Aufgabe: Für welchen Zeitraum hat der Beschwerdeführer laut der Gerichtsentscheidung den Anspruch auf Notstandshilfe verloren? Nenne bitte Anfangs- und Enddatum.

Quellenauszug:
--------------------------------------------------
Entscheidungsdatum
11.11.2021Norm
AlVG §10Spruch
W238 2248012-1/5E
IM NAMEN DER REPUBLIK!
Das Bundesverwaltungsgericht hat durch die Richterin Mag. Claudia MARIK als Vorsitzende sowie die fachkundigen Laienrichter Mag. Martin EGGER und Mag. Robert STEIER als Beisitzer über die Beschwerde von XXXX , geboren am XXXX , gegen den Bescheid des Arbeitsmarktservice Krems vom 27.10.2021, XXXX , betreffend Ausschluss der aufschiebenden Wirkung der Beschwerde vom 15.10.2021 gegen den Bescheid des Arbeitsmarktservice Krems vom 07.10.2021 zu Recht erkannt:
A) Die Beschwerde wird gemäß § 13 Abs. 5 VwGVG iVm § 28 Abs. 2 VwGVG abgewiesen.
B) Die Revision ist gemäß Art. 133 Abs. 4 B-VG nicht zulässig.
Text
Entscheidungsgründe:
I. Verfahrensgang:
1. Mit Bescheid des Arbeitsmarktservice Krems (im Folgenden: AMS) vom 07.10.2021 wurde gemäß § 38 iVm 10 AlVG ausgesprochen, dass der nunmehrige Beschwerdeführer den Anspruch auf Notstandshilfe für den Zeitraum vom 20.09.2021 bis 31.10.2021 verloren habe und dass keine Nachsicht erteilt werde. Begründend wurde ausgeführt, dass der Beschwerdeführer die Arbeitsaufnahme bei der Firma XXXX . ab 20.09.2021 durch sein Verhalten vereitelt habe. Gründe für eine Nachsicht der Rechtsfolgen würden nicht vorliegen bzw. könnten nicht berücksichtigt werden.
2. Gegen diesen Bescheid wurde am 15.10.2021 Beschwerde erhoben, in welcher der Beschwerdeführer mit näherer Begründung bestritt, dass er die Aufnahme der vom AMS zugewiesenen Beschäftigung vereitelt habe. Vielmehr habe er sich bei der Firma am 16.09.2021 ordnungsgemäß per E-Mail als Bauhelfer beworben und – nach Auftreten eines Missverständnisses seitens des potentiellen Dienstgebers und Anraten eines neuen Bewerbungsversuchs durch das AMS –versucht, die Firma am 29.09.2021 und 30.09.2021 telefonisch zu erreichen. Die Firma habe ihm jedoch letztlich keine Arbeit angeboten.
--------------------------------------------------
Verfügbare Daten:

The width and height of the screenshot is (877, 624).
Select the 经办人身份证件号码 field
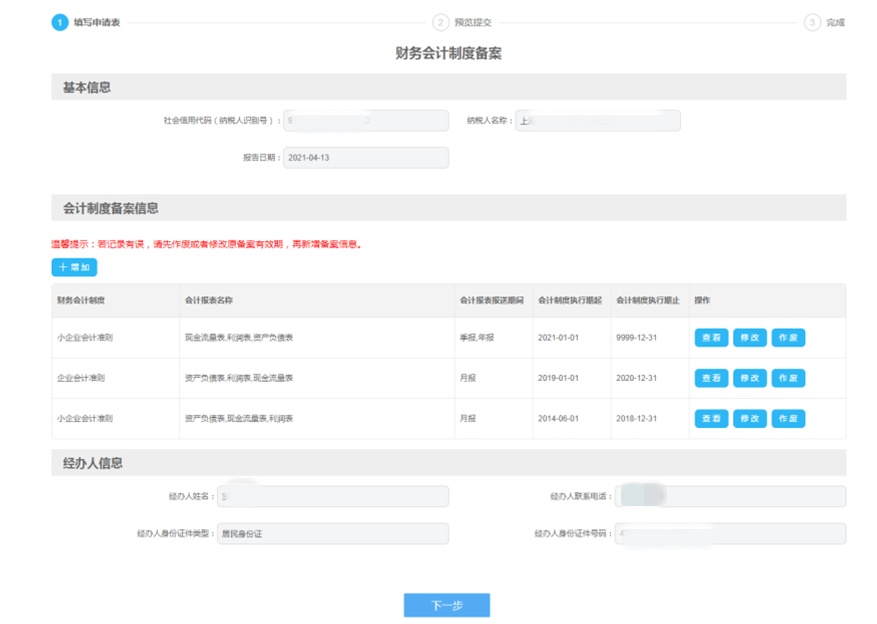tap(730, 534)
--------------------------------------------------
Die Antwort: Vom 20.09.2021 bis 31.10.2021.